Open dkhayes117 opened 4 years ago
Definitely! You can copy the linker script from the corresponding riscv-rt
source tree into your project under a different name and use it in .cargo/config
instead of one provided by riscv-rt
.
So this line "-C", "link-arg=-Thifive1-link.x" would change to "-C", "link-arg=-newlink.x" if newlink.x was in my project tree ?
Change it to:
"-C", "link-arg=-Thifive1-memory.x",
"-C", "link-arg=-Tnewlink.x"
(you also need to include memory definitions before the linker script)
Will I need to modify the memory-hifive1-revb.x too, or just the linker?
Only if you need a different memory layout or you do not have a bootloader.
Are the region alias' sensitive to renaming? For example, keeping U and M level code separate wouldn't I need to have a .textM and a .textU etc?
Maybe I can build and run my M level code with one linker and memory file (original). Then once completed, build and run the U level code with a modified linker and memory file that has different memory addresses. Or should this be a single process with some kind of compile time flags/switches?
Region aliases are different things, they were added to prevent hardcoding FLASH
everywhere and to allow some flexibility. If you have different .textX
section names, you can try to group them in the linker script in a way you want.
I've never done this before, obviously. How completely nuts does this look?
INCLUDE memory-fe310.x
MEMORY
{
MFLASH ORIGIN = 0x20000000, LENGTH = 2M
UFLASH ORIGIN = 0x20200000, LENGTH = 2M
MRAM ORIGIN = 0x80000000, LENGTH = 8K
URAM ORIGIN = 0x80002000, LENGTH = 8K
}
REGION_ALIAS("REGION_MTEXT", MFLASH); REGION_ALIAS("REGION_MRODATA", MFLASH); REGION_ALIAS("REGION_MDATA", MRAM); REGION_ALIAS("REGION_MBSS", MRAM); REGION_ALIAS("REGION_MHEAP", MRAM); REGION_ALIAS("REGION_MSTACK", MRAM);
REGION_ALIAS("REGION_UTEXT", UFLASH); REGION_ALIAS("REGION_URODATA", UFLASH); REGION_ALIAS("REGION_UDATA", URAM); REGION_ALIAS("REGION_UBSS", URAM); REGION_ALIAS("REGION_UHEAP", URAM); REGION_ALIAS("REGION_USTACK", URAM);
/Skip first 64k allocated for bootloader/ _stext = 0x20010000;
You don't need the first INCLUDE as you defined your own RAM regions, but other things look sane
Wow, really? LOL, cool. Obviously, I can tweak the region sizes a bit to not waste space, just divided everything in half to start. I will get rid of the include line.

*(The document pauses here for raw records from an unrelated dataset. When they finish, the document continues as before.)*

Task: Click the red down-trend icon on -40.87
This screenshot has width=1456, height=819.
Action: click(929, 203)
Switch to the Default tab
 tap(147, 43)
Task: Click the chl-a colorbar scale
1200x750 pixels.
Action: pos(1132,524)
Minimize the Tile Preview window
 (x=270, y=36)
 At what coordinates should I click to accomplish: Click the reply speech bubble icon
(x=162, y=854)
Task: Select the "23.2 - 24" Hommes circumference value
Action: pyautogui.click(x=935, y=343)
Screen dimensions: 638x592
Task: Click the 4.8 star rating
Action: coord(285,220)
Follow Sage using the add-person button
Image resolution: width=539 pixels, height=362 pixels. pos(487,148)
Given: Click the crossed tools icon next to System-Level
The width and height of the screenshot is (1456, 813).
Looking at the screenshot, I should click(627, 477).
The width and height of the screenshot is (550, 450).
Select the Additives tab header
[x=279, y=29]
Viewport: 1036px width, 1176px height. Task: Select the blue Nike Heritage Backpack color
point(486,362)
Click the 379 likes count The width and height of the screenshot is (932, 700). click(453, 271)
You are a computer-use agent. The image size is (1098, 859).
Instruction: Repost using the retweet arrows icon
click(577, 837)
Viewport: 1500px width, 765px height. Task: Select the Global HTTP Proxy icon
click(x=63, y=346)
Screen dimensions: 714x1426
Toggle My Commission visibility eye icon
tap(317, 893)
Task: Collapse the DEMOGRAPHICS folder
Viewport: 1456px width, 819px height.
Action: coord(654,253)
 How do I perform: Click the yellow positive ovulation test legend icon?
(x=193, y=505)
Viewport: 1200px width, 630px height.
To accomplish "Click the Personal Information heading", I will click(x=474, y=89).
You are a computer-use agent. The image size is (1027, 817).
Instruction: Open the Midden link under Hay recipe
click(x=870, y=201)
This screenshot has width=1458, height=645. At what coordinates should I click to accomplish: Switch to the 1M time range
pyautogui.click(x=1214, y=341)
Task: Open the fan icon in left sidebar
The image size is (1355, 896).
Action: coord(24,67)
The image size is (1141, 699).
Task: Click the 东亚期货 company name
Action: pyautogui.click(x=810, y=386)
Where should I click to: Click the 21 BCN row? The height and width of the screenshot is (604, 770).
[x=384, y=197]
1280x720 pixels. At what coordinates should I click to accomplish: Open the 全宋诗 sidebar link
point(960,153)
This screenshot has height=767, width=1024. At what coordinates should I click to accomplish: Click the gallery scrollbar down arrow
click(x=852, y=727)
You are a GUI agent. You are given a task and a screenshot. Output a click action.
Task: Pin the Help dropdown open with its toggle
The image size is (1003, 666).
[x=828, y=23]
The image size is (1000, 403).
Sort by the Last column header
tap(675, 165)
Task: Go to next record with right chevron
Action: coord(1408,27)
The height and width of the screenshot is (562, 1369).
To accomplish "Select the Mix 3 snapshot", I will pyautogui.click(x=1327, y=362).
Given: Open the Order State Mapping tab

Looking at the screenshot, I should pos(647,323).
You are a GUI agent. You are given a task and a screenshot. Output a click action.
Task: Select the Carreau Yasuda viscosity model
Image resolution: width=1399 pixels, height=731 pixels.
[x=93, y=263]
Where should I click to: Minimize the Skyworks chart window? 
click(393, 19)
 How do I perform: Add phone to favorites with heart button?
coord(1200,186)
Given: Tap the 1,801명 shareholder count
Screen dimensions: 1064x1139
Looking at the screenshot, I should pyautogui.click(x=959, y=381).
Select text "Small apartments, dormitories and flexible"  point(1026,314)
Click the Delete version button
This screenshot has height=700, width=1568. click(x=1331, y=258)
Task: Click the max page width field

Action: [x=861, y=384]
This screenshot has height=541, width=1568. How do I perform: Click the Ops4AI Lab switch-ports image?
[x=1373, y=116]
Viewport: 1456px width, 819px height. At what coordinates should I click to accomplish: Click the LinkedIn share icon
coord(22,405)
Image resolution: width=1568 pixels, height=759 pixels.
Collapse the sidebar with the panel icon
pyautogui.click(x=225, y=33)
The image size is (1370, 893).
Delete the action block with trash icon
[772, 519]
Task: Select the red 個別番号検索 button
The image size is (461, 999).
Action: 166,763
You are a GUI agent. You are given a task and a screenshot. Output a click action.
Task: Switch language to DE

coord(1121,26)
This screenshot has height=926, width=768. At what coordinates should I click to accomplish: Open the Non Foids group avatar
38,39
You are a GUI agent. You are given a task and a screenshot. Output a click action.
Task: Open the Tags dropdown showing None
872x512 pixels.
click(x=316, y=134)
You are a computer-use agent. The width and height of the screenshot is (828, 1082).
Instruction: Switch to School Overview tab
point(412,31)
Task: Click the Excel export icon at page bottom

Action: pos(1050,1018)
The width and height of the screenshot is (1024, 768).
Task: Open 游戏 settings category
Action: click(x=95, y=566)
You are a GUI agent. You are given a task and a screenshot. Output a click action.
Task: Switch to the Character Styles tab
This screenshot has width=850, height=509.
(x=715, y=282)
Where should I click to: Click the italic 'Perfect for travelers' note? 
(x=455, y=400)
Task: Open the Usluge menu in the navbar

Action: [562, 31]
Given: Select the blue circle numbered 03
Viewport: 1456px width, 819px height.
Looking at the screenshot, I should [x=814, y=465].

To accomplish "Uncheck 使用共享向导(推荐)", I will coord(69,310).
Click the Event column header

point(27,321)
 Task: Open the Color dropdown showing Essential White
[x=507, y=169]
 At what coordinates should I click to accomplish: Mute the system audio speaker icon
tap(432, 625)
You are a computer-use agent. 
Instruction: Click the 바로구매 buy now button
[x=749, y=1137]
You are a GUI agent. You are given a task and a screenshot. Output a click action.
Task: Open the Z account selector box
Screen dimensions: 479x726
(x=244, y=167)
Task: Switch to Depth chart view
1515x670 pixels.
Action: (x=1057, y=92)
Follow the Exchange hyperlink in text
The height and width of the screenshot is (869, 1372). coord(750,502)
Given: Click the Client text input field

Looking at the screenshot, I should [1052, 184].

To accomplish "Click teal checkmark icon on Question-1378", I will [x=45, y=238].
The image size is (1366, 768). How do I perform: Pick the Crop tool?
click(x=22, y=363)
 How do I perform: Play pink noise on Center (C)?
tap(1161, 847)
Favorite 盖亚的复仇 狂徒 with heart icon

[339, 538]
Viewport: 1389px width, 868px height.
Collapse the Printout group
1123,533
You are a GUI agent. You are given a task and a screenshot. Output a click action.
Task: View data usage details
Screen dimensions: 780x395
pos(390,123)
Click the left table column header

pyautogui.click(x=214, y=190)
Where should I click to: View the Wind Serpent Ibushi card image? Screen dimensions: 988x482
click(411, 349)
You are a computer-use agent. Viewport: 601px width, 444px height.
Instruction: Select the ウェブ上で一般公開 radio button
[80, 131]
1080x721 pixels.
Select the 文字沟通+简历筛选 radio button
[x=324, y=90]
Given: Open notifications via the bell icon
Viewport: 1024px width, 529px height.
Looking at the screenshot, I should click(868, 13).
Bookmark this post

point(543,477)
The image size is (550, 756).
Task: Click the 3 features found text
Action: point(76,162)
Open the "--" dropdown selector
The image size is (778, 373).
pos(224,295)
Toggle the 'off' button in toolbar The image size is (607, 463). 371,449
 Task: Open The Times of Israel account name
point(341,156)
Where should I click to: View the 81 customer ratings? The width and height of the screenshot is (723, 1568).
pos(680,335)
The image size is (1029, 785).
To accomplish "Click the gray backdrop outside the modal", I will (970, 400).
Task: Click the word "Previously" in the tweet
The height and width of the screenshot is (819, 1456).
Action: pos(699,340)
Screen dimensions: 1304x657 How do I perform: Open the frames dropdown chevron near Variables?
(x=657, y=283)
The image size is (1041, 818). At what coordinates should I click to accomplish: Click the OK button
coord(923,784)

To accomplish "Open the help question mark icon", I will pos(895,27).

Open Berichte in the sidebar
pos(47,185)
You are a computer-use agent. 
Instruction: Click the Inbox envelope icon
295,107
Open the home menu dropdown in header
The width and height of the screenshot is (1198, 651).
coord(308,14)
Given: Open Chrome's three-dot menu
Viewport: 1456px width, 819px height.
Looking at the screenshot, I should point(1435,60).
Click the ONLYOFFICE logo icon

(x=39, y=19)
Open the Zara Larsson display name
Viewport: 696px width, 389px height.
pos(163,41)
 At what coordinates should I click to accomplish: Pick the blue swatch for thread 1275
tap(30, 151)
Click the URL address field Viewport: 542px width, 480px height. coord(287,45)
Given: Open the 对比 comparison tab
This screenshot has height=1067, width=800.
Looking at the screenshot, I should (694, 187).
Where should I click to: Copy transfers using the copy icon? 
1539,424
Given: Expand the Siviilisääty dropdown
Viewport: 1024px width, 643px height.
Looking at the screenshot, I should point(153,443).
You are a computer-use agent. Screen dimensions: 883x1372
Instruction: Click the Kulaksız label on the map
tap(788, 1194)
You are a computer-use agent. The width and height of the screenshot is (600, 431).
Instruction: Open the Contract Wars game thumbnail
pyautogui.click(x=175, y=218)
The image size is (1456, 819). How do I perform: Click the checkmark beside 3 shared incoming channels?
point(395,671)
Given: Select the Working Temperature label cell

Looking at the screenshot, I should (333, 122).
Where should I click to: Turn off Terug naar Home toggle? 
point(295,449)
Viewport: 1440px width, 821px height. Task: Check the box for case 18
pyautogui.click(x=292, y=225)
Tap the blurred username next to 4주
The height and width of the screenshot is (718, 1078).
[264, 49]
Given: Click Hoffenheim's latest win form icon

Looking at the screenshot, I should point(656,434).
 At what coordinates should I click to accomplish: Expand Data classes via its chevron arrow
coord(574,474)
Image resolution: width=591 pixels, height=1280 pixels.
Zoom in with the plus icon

Next, I need to modify the link.x file to handle these regions, correct?
Correct. Or you can create two different memory.x files, one for M-mode and one for U-mode and use them to link two different binaries with the same (possibly modified) link.x file.
Right, that makes sense. If I did that, then I wouldn't need the change the region names just the memory boundaries. I would also have to $cargo run twice this way. Once to load m-mode stuff, and once to load the u-mode stuff?
Yes, you're right.
I really appreciate your help!
One more thought. I plan on entering the user mode memory section by setting the stack pointer address and changing to u mode. When I write my user mode code, I don't need an #[entry] attribute point included, just in the machine mode code. That should allow the machine code to be called on start up, then I will use the mret process to move into the user mode portion from m-mode. Should that work?
Probably you need to write your own startup code for the user mode and place it somewhere (beginning of the user mode .text
as an option). In any case, you need to have something, that will be KEEP
ed while linking, otherwise you likely end up with an empty user mode binary.
I see what you are saying. Do you have any suggestions for the memory definition file. When I try to build with the extra -C argument, it says that "RAM" is already defined. The ram is being defined somewhere else during linking. I think it might be in the hifive/build.rs file. It seems to be pointing to the default memory file. Not sure how to modify this without changing the repo file.
Nope, the problem is the quickstart template is adding the -Thifive1-link.x argument which calls the hifive-memory.x file then link.x linker. I think I can just do this
"-C", "link-arg=-Tnew-memory.x", "-C", "link-arg=-Tlink.x"
This seems to be working, but the ram doesn't start at the origin I define, it always puts it at 0x80000000.
Strange, try to rebuild the project. Sometimes these script files don't get updated and linker uses the old version.
Yahoo! That worked. I ran cargo clean
then cargo build --workspace
Is it possible to modify the linker script on my project? I want to keep all machine mode and user mode functions separated in memory. I thought that I might can build the machine code and the user code separately, then change the linker script somehow to load them into separate memory locations. Then I can use the PMP to sandbox my user mode operation.